Bacteria have attracted enormous attention in cancer therapy due to their immunoactivating capabilities and ease of genetic engineering. However, clinical advancement is hindered by off-target toxicity, rapid clearance, and low therapeutic efficiency, demanding additional functionalization. Herein, by leveraging the universal adhesive capacity of iron-tannic acid (Fe-TA) networks, a dual-membrane-camouflaged bacterial therapeutic (VNP-AIF@Fe–TA@RH) was fabricated through fusing red blood cell membrane (RM) and PD-1-overexpressing HEK293T cell membrane (HM) on the surface of an attenuated Salmonella typhimmurium strain genetically engineered with apoptosis-inducing factor (AIF)-encoding plasmids. Camouflaged by RM, VNP-AIF@Fe–TA@RH demonstrated prolonged blood circulation and facilitated selective tumor accumulation together with the intrinsic hypoxic tropism of VNP, presenting a remarkable tumor-to-organ accumulation ratio of up to 3.76 × 107-fold. Upon reaching tumor sites, in situ AIF encoding in tumor cells induced enhanced cell apoptosis and subsequently triggered robust antitumor immune responses, which were powered by T cell dysfunction reversing endowed by HM-mediated PD-L1 immune checkpoint blockade.
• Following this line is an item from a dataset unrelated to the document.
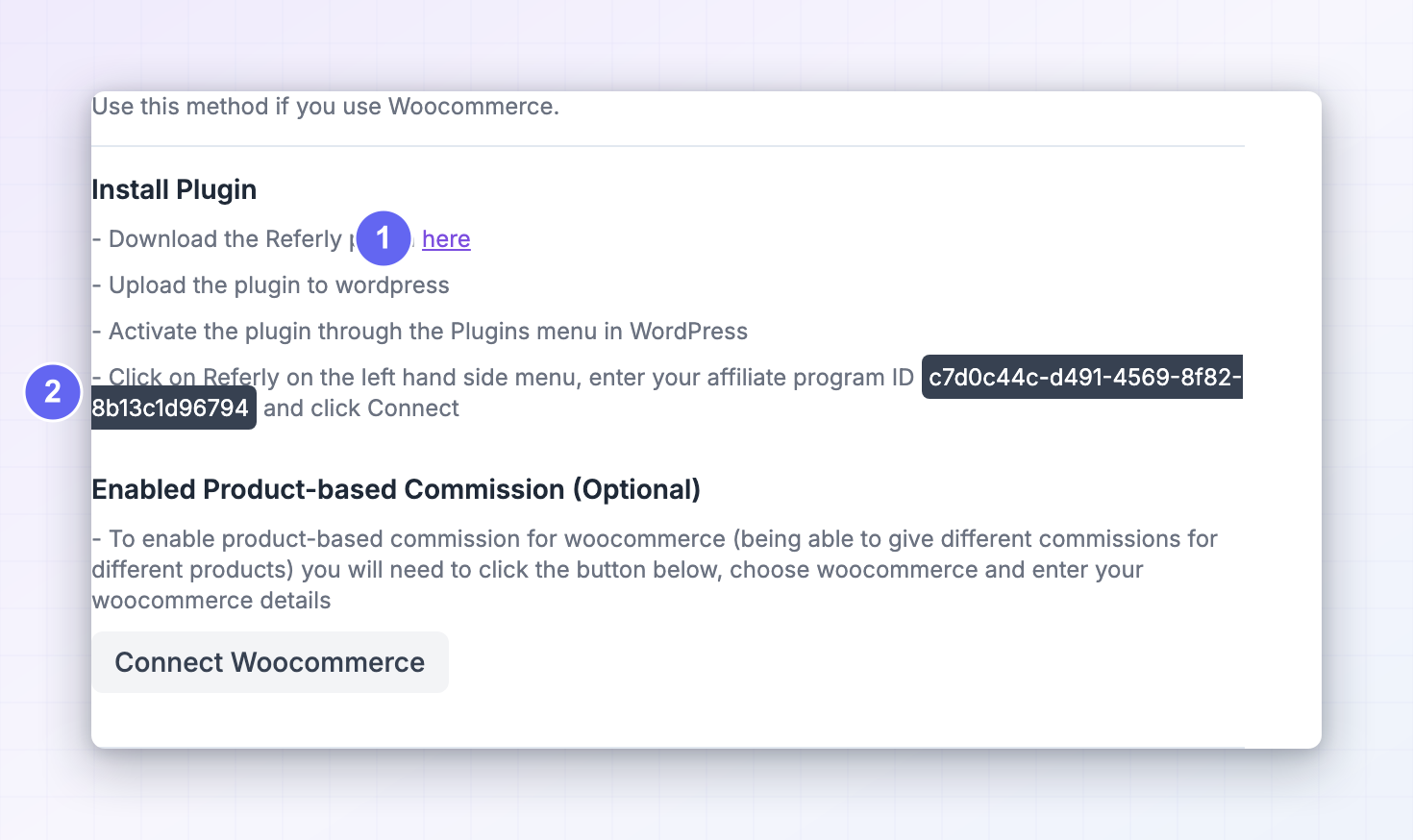This screenshot has width=1413, height=840.
Task: Click the Connect Woocommerce button
Action: pyautogui.click(x=270, y=662)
Consequently, the tumor immune microenvironment was effectively remodeled, as evidenced by dendritic cell maturation, effector T cell activation, macrophage phenotypic repolarization, reduced T regulatory cell infiltration, and enhanced production of pro-inflammatory cytokines. Collectively, effective inhibition of bilateral melanoma tumor growth and metastasis was accomplished. This work presented a potent bacteria-based biohybrid therapeutic, inspiring the design of effective alternatives for cancer therapy.